* WORK INSTRUCTIONS
What is the number of lines in the data that include the string "plus"? Give it by itself.

* TASK MATERIAL
────────

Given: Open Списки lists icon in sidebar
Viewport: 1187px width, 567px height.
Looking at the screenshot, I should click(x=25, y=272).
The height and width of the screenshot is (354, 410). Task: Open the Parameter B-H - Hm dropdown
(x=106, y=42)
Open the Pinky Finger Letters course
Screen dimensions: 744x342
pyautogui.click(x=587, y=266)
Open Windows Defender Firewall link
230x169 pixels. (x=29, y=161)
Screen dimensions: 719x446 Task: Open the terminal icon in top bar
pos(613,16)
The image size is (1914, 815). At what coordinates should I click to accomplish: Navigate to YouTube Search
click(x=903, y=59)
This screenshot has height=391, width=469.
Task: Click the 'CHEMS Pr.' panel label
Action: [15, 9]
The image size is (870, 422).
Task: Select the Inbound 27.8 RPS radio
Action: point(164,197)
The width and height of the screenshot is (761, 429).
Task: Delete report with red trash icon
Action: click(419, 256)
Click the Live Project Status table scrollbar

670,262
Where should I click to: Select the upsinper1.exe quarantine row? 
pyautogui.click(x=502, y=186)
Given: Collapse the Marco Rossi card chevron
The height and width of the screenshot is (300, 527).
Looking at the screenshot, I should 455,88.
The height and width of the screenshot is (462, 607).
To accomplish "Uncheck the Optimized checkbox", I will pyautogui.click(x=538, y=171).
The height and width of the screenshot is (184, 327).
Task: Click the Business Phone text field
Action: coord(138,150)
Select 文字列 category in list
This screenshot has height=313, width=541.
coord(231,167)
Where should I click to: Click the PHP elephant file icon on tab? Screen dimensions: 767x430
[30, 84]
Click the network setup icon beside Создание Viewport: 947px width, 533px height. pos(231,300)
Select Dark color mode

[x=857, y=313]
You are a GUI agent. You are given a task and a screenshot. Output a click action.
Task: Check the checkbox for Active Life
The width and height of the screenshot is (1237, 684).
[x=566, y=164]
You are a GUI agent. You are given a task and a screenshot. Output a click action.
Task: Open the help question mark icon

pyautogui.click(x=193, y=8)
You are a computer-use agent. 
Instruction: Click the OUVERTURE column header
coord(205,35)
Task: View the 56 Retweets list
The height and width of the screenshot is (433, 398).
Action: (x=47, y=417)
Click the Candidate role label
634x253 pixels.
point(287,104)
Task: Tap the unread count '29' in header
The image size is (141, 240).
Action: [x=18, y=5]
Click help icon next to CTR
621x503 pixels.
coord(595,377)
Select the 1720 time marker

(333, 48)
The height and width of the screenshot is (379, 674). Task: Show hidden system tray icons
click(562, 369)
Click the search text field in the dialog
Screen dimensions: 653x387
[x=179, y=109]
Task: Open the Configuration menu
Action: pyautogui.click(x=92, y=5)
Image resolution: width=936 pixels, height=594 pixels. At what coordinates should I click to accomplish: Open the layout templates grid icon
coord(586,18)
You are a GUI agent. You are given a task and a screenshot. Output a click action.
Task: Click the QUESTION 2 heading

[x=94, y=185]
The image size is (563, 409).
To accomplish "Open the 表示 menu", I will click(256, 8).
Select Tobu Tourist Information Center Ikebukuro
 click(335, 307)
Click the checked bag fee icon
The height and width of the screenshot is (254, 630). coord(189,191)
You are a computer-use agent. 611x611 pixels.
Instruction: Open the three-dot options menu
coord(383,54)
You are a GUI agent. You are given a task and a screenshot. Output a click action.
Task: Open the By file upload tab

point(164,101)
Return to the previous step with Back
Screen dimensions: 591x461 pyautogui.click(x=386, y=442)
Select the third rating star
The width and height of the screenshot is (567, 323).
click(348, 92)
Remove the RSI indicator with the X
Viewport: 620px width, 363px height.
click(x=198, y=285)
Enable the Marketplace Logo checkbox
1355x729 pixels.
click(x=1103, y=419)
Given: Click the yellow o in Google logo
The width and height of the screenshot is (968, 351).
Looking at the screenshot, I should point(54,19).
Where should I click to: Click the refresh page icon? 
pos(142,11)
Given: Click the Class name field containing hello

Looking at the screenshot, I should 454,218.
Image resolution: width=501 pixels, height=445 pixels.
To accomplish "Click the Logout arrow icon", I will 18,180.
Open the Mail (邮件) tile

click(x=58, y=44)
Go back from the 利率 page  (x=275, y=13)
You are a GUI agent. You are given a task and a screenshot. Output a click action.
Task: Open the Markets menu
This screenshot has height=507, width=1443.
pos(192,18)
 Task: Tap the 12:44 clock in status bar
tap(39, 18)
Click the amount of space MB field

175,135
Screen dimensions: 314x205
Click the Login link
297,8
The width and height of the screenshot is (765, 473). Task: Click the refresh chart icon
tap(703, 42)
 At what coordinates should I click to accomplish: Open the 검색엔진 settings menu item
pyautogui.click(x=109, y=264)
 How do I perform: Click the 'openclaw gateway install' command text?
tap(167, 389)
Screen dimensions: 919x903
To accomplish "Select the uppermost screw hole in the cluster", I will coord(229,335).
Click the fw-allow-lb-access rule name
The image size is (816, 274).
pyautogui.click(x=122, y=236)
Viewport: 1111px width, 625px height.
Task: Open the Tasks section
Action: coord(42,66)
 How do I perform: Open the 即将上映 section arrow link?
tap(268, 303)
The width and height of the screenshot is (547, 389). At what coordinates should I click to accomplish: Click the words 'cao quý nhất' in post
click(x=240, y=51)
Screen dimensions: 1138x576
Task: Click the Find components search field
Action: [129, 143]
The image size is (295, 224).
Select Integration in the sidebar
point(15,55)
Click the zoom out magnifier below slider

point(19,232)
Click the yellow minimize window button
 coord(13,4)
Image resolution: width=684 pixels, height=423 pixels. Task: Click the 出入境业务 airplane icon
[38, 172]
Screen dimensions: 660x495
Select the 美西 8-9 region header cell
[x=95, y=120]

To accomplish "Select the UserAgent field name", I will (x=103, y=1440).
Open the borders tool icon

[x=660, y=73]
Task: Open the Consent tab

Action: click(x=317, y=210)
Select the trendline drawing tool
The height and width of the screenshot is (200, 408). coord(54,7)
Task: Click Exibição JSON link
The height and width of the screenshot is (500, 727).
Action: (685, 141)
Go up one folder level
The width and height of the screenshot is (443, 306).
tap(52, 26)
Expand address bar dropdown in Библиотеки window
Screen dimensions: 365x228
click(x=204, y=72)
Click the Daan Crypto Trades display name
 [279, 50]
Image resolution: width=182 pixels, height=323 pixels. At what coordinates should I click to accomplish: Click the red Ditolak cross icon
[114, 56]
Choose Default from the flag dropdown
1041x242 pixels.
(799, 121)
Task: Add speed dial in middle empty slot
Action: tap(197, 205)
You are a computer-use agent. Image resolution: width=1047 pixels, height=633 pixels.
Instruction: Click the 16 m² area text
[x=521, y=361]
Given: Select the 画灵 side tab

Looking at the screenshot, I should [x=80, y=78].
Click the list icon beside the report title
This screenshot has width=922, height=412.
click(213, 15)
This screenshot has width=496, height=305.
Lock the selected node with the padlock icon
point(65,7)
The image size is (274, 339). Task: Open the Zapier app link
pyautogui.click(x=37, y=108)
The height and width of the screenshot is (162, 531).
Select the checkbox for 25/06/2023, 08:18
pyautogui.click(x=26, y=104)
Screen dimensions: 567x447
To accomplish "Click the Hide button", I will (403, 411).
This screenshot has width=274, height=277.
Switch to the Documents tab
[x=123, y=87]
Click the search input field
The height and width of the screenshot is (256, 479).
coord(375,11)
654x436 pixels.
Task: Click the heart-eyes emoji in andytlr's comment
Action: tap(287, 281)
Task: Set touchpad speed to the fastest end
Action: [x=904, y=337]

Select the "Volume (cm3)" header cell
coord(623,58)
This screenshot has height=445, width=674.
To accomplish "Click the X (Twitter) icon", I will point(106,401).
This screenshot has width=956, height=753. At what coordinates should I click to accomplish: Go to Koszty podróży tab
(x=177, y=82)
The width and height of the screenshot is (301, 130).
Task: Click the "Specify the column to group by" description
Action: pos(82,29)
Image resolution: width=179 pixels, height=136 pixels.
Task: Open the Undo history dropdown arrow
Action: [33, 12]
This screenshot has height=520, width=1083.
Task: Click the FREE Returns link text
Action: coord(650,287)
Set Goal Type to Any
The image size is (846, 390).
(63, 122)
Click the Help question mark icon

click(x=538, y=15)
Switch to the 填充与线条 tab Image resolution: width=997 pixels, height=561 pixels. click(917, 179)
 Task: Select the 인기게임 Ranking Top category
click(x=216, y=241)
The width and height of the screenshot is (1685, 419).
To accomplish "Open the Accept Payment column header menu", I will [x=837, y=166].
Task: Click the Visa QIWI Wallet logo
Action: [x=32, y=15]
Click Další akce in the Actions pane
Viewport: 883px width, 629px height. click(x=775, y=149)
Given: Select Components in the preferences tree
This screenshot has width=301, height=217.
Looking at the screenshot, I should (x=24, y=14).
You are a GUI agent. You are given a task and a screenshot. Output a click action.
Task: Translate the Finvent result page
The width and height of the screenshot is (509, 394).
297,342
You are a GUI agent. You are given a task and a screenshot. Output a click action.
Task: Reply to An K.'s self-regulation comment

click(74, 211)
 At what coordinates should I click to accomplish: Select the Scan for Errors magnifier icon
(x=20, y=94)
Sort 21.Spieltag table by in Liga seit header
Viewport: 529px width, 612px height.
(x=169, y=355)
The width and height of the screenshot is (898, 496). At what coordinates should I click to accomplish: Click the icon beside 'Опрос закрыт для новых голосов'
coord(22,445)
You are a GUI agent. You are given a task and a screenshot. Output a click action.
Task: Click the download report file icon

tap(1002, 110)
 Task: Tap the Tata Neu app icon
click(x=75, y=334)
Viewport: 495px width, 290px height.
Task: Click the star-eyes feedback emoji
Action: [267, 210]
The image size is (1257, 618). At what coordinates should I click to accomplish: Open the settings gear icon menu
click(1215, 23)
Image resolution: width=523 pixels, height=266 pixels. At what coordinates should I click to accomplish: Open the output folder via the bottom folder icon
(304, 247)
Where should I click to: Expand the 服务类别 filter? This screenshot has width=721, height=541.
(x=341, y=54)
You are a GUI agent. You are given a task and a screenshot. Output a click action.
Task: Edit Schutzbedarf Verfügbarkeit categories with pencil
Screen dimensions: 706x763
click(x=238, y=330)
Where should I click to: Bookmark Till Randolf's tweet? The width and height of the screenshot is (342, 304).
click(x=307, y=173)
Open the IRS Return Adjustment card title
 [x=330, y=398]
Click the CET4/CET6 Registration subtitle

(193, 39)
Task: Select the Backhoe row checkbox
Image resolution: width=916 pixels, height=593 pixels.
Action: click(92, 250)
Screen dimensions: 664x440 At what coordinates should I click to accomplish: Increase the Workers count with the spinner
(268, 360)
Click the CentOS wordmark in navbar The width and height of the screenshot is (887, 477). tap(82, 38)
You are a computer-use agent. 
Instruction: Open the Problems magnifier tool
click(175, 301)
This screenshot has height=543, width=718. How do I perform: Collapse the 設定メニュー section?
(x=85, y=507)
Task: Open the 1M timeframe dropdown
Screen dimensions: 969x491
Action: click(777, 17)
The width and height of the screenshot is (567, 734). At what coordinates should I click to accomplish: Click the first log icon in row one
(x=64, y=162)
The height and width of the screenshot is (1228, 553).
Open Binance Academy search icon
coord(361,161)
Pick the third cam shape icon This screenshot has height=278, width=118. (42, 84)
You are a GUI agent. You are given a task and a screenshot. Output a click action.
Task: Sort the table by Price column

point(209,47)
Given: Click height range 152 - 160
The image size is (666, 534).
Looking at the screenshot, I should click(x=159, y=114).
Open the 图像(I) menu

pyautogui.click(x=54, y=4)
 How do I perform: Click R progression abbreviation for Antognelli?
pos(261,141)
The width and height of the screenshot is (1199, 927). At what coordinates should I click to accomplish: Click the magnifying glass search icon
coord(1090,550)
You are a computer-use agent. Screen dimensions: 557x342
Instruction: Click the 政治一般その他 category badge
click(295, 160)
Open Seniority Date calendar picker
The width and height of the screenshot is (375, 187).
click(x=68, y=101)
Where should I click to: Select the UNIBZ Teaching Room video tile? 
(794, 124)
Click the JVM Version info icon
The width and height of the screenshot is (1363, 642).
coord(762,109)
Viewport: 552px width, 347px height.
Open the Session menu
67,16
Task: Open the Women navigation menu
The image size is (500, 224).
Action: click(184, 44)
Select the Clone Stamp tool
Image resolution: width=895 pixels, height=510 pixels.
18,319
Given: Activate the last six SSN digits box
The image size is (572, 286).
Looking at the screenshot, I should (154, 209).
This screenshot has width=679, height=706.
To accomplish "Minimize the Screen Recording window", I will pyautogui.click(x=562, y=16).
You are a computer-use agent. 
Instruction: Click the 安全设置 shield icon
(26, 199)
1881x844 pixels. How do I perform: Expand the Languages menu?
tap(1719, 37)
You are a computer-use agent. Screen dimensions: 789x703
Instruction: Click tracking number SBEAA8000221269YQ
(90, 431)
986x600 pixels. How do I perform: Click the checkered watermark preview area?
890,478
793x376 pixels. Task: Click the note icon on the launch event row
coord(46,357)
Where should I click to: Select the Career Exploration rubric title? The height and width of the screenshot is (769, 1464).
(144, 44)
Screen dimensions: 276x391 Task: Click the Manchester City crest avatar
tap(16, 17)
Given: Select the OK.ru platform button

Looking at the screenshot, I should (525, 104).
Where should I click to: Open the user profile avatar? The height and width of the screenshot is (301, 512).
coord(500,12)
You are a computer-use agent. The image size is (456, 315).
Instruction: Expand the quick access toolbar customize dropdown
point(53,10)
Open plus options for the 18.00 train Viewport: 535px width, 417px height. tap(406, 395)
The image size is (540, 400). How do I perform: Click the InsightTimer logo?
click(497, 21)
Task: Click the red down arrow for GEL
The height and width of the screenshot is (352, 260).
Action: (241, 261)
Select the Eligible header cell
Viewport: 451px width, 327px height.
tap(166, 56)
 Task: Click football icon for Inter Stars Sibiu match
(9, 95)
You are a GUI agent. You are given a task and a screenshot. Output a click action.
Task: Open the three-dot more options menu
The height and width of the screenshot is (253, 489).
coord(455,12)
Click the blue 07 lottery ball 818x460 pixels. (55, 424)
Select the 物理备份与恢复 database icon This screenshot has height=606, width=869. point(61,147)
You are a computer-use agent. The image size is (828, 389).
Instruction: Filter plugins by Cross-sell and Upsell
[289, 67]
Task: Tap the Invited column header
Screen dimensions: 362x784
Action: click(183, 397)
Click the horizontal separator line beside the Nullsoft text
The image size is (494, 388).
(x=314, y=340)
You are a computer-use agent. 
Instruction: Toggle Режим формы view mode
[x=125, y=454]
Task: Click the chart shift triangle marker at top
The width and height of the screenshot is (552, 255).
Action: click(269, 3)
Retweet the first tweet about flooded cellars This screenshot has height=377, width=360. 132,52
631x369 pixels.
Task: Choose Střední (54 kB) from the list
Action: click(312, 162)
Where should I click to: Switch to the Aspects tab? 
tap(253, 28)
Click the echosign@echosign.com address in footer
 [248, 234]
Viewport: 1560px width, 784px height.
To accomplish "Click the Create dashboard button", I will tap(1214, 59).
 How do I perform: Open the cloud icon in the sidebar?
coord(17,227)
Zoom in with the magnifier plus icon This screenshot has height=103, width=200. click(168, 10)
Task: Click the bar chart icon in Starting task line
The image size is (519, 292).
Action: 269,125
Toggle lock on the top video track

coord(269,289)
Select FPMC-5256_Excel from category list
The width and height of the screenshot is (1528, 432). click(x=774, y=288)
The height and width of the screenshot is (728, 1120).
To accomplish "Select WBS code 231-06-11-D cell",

────────

* ANSWER SECTION
2